6 months later i met a woman who told me that she used to have pains similar to mine and they all went away simply by living a raw vegan lifestyle, and mainly eating fruit. Not only that, but that she had been in bifocals before and now her vision was perfect! i decided right then and there that this had to be worth a try.
i went full fruitarian. within 3 days almost every single ounce of pain in my body was gone, it was simply amazing! within 2 weeks my "hereditary high blood pressure" was gone. i had more energy than i knew what to do with, i started working out and going on long walks again. within 2 months i was walking barefooted again, something that i was told would not ever happen again because of my "falling arches", within 5 months my eyesight was restored to perfect vision, and i do not need glasses anymore. i effortlessly lost 45 pounds, and do not suffer from not being able to sweat good anymore, or from my sweat burning my skin; nor do i get sunburned. now i am 100 percent medication free, even from the thyroid medication i was told i would have to take for the rest of my life.
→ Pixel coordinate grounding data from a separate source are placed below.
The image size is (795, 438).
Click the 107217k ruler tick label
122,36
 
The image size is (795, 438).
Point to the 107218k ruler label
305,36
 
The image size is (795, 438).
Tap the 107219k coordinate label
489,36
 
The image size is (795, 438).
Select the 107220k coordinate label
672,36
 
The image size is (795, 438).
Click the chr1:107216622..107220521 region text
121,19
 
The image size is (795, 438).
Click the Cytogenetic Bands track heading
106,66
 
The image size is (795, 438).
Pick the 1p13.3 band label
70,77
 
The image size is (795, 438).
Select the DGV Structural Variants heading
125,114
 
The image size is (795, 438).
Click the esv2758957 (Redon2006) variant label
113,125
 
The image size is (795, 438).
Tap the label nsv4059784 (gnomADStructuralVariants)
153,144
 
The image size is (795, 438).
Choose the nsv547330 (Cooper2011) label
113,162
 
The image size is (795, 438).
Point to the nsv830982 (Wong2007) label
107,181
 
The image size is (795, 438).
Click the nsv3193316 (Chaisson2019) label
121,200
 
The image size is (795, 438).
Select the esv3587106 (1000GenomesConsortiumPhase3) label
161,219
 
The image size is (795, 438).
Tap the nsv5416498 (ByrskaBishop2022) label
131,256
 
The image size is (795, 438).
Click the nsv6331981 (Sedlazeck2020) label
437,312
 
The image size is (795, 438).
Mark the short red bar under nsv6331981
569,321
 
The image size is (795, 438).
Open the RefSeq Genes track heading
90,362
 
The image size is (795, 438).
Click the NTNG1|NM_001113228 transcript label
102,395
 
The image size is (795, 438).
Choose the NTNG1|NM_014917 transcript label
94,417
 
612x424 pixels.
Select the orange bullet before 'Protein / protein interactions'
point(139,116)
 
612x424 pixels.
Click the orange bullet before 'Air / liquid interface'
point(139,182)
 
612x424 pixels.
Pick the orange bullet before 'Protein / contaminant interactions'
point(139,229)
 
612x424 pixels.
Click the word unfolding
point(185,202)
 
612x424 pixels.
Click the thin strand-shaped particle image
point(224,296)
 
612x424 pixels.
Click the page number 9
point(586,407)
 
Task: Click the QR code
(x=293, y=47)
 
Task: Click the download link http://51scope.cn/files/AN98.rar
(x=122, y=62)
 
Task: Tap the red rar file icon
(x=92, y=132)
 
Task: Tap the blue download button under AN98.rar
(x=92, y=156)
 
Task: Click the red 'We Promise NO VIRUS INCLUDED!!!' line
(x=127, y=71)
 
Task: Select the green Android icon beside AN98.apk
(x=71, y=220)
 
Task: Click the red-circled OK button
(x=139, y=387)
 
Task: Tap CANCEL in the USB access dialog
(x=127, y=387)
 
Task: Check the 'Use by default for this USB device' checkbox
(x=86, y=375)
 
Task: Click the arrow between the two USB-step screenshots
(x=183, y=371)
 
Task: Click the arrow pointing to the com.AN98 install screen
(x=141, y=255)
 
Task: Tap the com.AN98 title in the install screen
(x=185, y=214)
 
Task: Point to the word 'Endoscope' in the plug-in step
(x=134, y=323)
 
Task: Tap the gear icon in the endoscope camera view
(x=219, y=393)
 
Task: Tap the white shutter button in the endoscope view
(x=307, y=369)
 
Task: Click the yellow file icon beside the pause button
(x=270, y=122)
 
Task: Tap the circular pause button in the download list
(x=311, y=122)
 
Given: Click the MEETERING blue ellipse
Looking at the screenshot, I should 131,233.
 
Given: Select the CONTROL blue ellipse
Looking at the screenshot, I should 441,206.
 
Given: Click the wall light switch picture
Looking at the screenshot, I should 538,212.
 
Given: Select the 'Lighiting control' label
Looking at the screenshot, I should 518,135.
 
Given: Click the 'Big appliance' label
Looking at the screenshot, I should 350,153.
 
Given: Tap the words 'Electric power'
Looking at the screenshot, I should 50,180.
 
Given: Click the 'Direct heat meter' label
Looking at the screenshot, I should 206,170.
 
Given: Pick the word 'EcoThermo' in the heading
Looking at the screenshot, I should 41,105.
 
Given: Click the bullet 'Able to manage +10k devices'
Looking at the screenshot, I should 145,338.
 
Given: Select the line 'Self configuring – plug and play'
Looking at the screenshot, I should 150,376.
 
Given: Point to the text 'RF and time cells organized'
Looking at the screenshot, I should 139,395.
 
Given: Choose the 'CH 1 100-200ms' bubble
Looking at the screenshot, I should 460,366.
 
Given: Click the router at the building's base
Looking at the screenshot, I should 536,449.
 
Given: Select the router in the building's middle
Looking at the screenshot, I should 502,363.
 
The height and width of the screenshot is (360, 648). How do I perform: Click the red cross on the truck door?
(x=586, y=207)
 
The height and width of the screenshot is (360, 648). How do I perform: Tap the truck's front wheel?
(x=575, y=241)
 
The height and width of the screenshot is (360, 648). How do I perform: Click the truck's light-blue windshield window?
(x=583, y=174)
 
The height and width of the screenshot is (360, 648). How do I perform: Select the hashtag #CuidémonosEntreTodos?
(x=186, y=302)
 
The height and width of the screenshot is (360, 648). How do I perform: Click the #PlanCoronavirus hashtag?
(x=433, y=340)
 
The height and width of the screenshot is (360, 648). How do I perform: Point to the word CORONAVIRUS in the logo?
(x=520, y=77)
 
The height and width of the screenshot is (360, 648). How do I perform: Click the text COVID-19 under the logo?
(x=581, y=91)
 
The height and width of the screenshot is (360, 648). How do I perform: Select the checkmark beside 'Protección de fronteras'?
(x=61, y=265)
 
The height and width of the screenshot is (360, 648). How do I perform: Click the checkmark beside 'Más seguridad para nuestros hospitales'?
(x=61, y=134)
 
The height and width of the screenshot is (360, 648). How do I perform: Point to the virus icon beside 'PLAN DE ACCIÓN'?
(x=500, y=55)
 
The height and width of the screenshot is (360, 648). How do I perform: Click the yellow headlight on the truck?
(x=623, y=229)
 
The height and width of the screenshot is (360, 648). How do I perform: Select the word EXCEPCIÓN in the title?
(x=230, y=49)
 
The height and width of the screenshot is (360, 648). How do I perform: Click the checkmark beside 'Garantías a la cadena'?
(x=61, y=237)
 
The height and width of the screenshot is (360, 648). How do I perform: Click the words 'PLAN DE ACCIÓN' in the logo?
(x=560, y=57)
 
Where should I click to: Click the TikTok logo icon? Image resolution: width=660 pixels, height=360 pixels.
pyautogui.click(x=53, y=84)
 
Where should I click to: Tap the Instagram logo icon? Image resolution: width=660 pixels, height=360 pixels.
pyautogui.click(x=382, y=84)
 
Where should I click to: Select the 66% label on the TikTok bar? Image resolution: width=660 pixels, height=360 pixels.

after experiencing all of these amazing changes for myself and witnessing the same for others, i knew that this is what i needed to do! i am now an alumni of the famous doctor robert morse school: The International School of Healing Arts and Sciences, and i guide families, children couples, and adults through the journey of rejuvenating themselves (i also specialize in detox and herbal protocols for pet companions too) and i am a director of fruitful purpose.